I cannot say that I, with a fit of passion and self-realization, quickly emerged from the chasm of melancholy where I had made my home for nearly a decade.  My ascent was gradual, albeit progressive.  At some point along the way, I cannot say when, I gained the perspective of the Romantics – I did not regret the melancholy of my twenties, nor did I wish to shut the door on it.  I had been humanized and humbled by the darkness; because of it, the light shone that much brighter.  I am indebted to Professor Wilson for planting the seed, which, though it lay fallow for years, eventually grew of solid stock.

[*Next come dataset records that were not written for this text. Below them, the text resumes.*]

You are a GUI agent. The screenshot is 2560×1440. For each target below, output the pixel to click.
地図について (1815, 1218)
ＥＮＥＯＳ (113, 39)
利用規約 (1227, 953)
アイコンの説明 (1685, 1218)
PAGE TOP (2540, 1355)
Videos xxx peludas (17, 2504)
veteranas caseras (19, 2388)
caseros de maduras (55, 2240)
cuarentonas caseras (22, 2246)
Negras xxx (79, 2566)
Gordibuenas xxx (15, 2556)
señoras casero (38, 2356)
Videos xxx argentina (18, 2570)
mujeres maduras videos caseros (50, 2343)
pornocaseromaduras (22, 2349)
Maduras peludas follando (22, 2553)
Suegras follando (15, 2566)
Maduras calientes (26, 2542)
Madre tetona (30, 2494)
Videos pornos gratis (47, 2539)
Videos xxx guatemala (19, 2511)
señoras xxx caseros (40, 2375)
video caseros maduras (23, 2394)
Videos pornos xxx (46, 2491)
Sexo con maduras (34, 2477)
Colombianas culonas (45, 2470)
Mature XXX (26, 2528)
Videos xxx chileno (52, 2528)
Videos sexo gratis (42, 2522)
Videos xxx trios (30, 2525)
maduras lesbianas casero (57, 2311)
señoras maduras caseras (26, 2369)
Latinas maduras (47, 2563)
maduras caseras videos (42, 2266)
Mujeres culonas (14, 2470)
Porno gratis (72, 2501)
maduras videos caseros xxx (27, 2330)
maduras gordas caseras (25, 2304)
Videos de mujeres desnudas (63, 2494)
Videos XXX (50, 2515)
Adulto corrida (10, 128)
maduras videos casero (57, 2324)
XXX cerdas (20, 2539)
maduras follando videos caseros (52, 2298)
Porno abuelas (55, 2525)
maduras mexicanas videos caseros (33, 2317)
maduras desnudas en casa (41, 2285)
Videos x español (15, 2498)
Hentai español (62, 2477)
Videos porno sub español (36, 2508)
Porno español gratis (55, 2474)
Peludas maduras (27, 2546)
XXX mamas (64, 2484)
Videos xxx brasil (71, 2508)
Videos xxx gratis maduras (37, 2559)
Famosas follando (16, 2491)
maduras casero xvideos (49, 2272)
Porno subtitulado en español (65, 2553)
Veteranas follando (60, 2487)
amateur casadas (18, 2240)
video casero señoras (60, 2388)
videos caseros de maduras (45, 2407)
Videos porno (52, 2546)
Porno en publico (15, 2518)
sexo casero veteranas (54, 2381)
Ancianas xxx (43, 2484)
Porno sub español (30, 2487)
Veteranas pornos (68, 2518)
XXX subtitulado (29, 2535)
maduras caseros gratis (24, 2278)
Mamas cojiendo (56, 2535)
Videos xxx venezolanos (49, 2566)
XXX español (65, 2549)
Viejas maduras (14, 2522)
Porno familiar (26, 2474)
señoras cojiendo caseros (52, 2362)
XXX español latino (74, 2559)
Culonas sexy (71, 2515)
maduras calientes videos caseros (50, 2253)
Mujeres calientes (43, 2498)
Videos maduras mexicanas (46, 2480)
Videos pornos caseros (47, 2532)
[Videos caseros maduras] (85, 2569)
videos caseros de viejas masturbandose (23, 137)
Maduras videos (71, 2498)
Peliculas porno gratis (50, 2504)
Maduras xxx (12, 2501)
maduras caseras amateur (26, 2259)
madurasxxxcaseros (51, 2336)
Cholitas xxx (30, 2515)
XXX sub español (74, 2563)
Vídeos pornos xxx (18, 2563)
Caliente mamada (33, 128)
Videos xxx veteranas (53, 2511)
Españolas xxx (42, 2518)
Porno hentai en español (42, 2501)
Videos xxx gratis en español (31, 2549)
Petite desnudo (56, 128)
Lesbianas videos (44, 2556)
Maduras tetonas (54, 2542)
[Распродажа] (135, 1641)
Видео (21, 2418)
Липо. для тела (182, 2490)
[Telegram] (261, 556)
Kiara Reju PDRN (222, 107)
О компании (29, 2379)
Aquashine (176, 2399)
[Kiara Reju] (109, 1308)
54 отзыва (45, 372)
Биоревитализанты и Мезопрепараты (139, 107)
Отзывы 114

A rose plucked from a garden is beautiful because it must die, as all beautiful things must, one day, come to an end.  A silk rose in a glass vase is a pale imitation because it possesses no vitality, it is a mere imitation.  I recognize that I am an imitation – not a mimic, but a feigned likeness of a whole human held out to the world – a world, which chooses, most often, to accept me for what I seem rather than peering behind the curtain to who I truly am.
Before I get to afar afield, let me bring us back to melancholy and to a close.  As I am grateful to Professor Wilson, I am grateful for my melancholic past, and, yes, even for the fits of melancholy that I will continue to experience throughout my life.  Emerging from the darkness, the light is all the more vivid.